Pour Christophe Jacrot, « la photographie a toujours été une passion ». Il a commencé vers l'âge de 15 ans, passant des heures dans son laboratoire, au fond de sa cave. A l'âge de 22 ans, il cesse totalement la photographie pour se consacrer au cinéma, il fera alors quelques courts-métrages primés tel Lifting en 1988 et Soutien de Famille en 1993.
Il y a cinq ans, sa vocation pour la photographie finit par le rattraper. S'intéressant tout d'abord à Paris sous la pluie, puis aux averses dans de nombreuses autres grandes villes du monde, il revient dans le cadre du Festival Photo de Saint-Germain des Prés à la Galerie de l'Europe avec « Neige ». Toujours aussi romanesques, ces clichés rayonnent d'une poésie contemporaine, entre la lumière subtile des photos et les silhouettes fantomatiques qui passent.
Rencontre, au sec, avec Christophe Jacrot.
Comment en êtes-vous venu à exposer dans le cadre du festival photo de Saint-Germain des Prés ?
Je travaille avec la galerie de l'Europe depuis maintenant cinq ans. Elle m’a juste proposé d’exposer, et j'ai dit oui ! La dynamique du festival a l'air intéressante, il y a cinquante galeries cette année qui y participe.
Avant, j’exposais surtout à Noël. J’aime bien ce mois, ça marche bien car il colle avec mon thème.
Black and White (Chicago) © Christophe Jacrot.
Pourquoi avoir choisi de vous intéresser aux intempéries ?
Le déclencheur de cette décision, c’est vraiment un pur hasard.
Quand j’ai décidé de me remettre à la photo, je suis passé par une formation de photojournalisme à l'EMI-CFD. J’avais besoin de prendre des repères vis-à-vis de moi-même, vis-à-vis du monde extérieur.
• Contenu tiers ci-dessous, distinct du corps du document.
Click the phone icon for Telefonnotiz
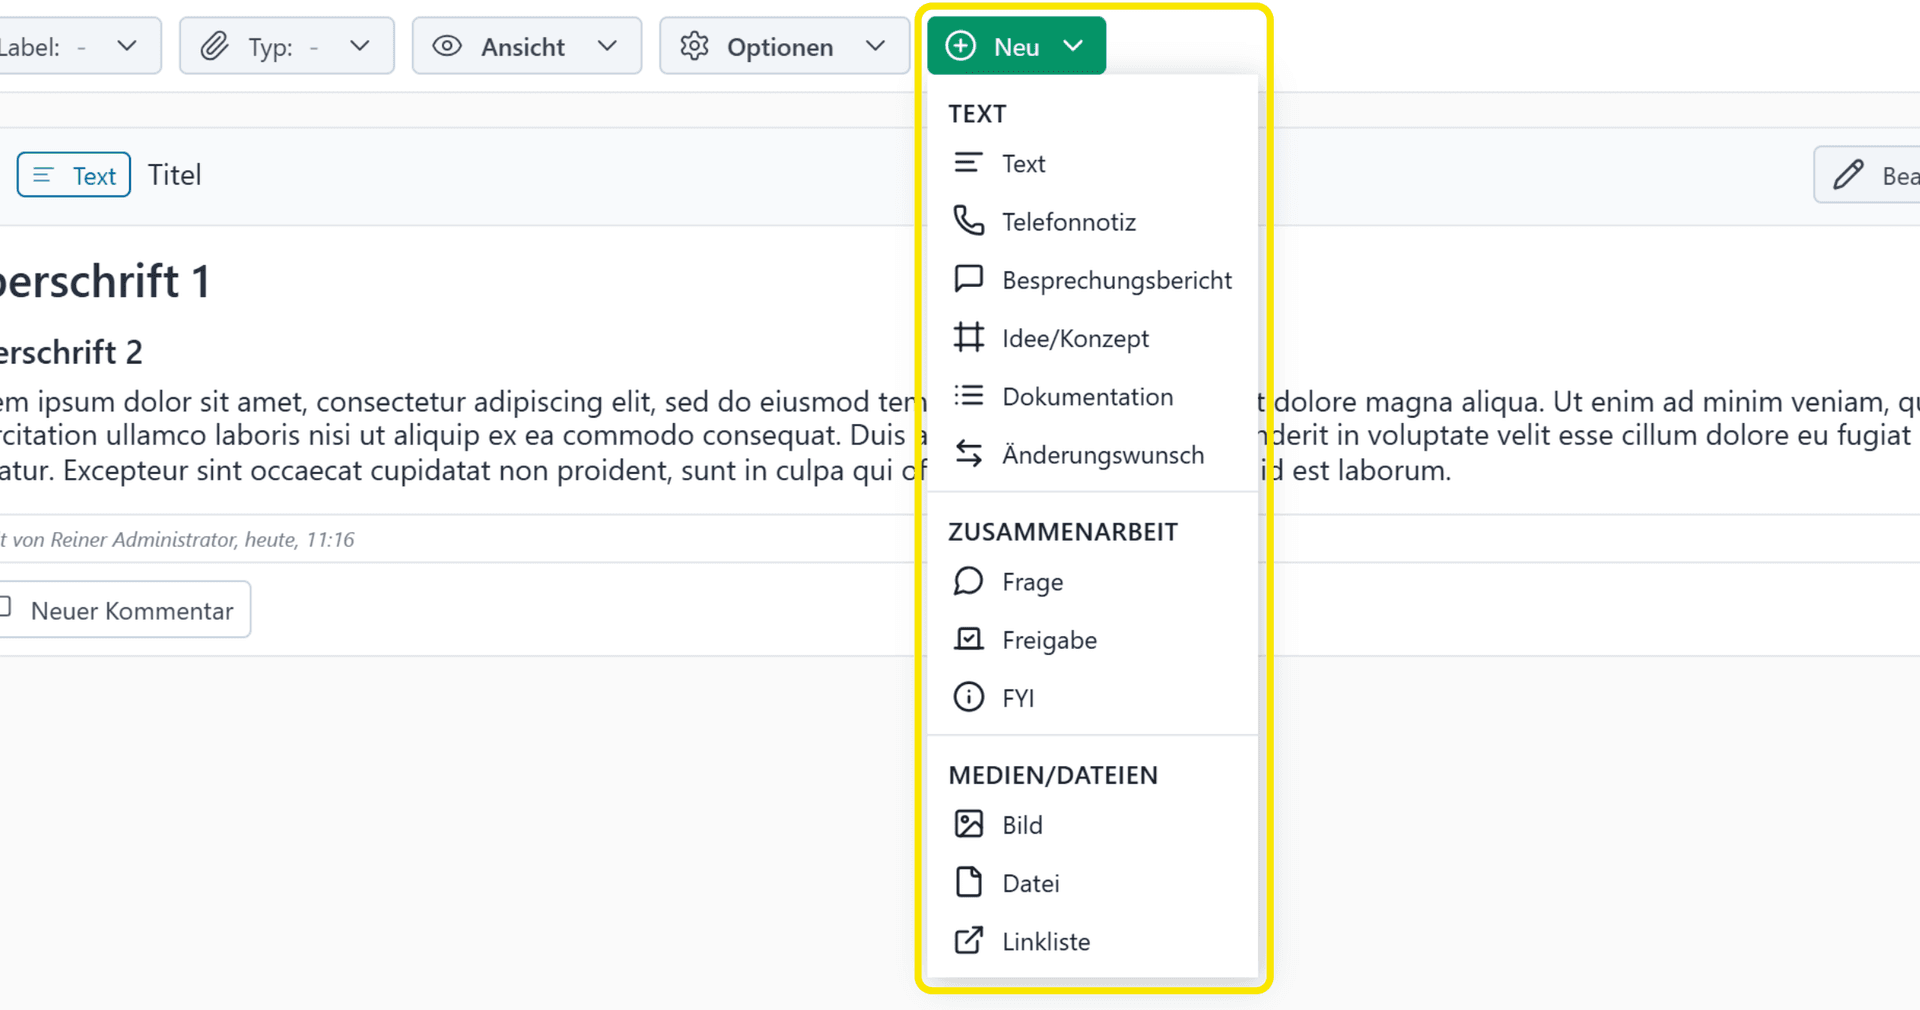The image size is (1920, 1010). coord(968,221)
Ca c’est très bien passé, mais je me suis rendu compte à l’issue de cette formation que le photojournalisme n’était pas mon truc.
Il fallait bien vivre, il y a une commande qui est tombé pour un guide touristique à Paris. Elle comportait un cahier des charges bien précis, avec la liste des lieux à photographier sous un grand soleil pour un guide interactif. Pas de chance : il faisait un temps pourri.
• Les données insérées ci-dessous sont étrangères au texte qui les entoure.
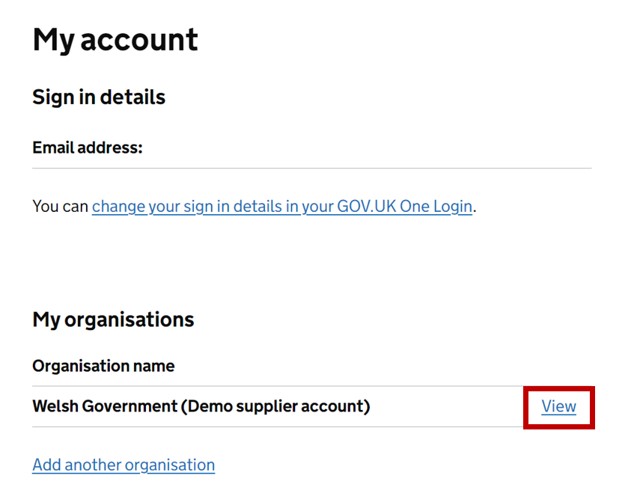Click the word "name" in Organisation name header
Viewport: 630px width, 499px height.
pyautogui.click(x=153, y=366)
C’est donc d’abord par un contre pied que m’est venue l’idée : tiens, Paris sous la pluie. Ca n’avait jamais été fait, ça m’amusait. Donc dès qu’il pleuvait, je sortais. Et il a bien plu ce printemps-là.
Qu'est-ce qui vous a plu dans ce thème de la pluie ? Pourquoi avoir décidé d'exporter le concept à d'autres villes ?
Je n’ai pas encore la réponse ! Est-ce que Burenne peut justifier ses rayures ? Je n’en suis pas sûr. Moi, c’est pareil : pourquoi je me suis pris d’affection pour la pluie, thème que je ne lâche plus depuis 4-5 ans, je ne sais pas.
Après avoir fait une première série de la capitale sous la pluie, j'ai été contacté par le Lucernaire, un théâtre dans le 6e arrondissement de Paris. Ils ont un espace d'exposition au premier étage, ils m’ont proposé d’exposer là-bas. Ca a super bien réagi, j’ai tout vendu. Ca m’a donné confiance.
Mais à l’époque, j’avais décidé d’arrêter la pluie. Je suis parti à Shanghai, en me disant que j'allais faire autre chose, sans trop savoir quoi. Cette histoire de pluie, ça m’a rattrapé. Je me suis rendu compte que ça me plaisait vraiment. Ca m’inspirait, qu’il y avait vraiment de quoi faire. De Shanghai, j’ai été passer quelques jours à Hong Kong, là j’ai craqué sur cette ville. Il y avait une vraie saison des pluies, j’ai vraiment pu me faire plaisir là bas.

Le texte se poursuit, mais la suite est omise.